Problem to work on: Pictures appear among the records. Write out all else exactly as it stands.

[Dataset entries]
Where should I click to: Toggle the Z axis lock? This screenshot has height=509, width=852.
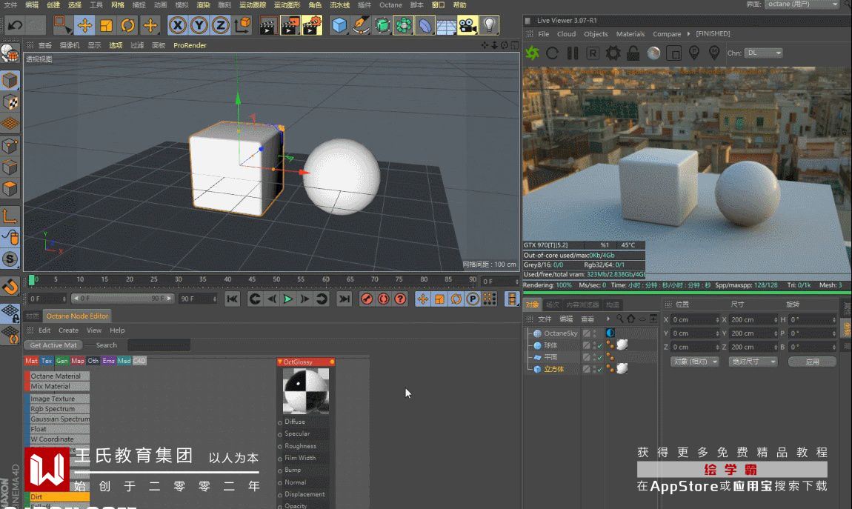pos(220,26)
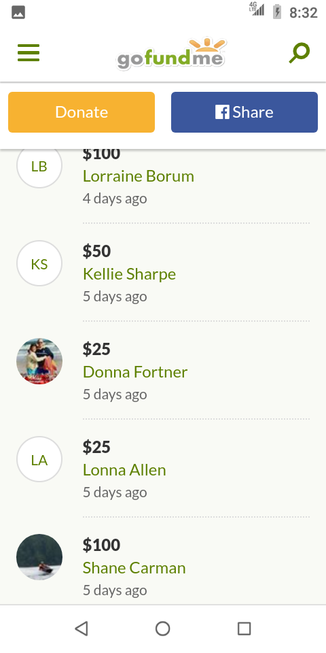Open Kellie Sharpe's profile link
The height and width of the screenshot is (653, 326).
(x=129, y=274)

Exercise response:
Where should I click to: Toggle the Z axis lock? This screenshot has height=509, width=852.
pos(220,26)
Open Kellie Sharpe's profile link
The height and width of the screenshot is (653, 326).
(x=129, y=274)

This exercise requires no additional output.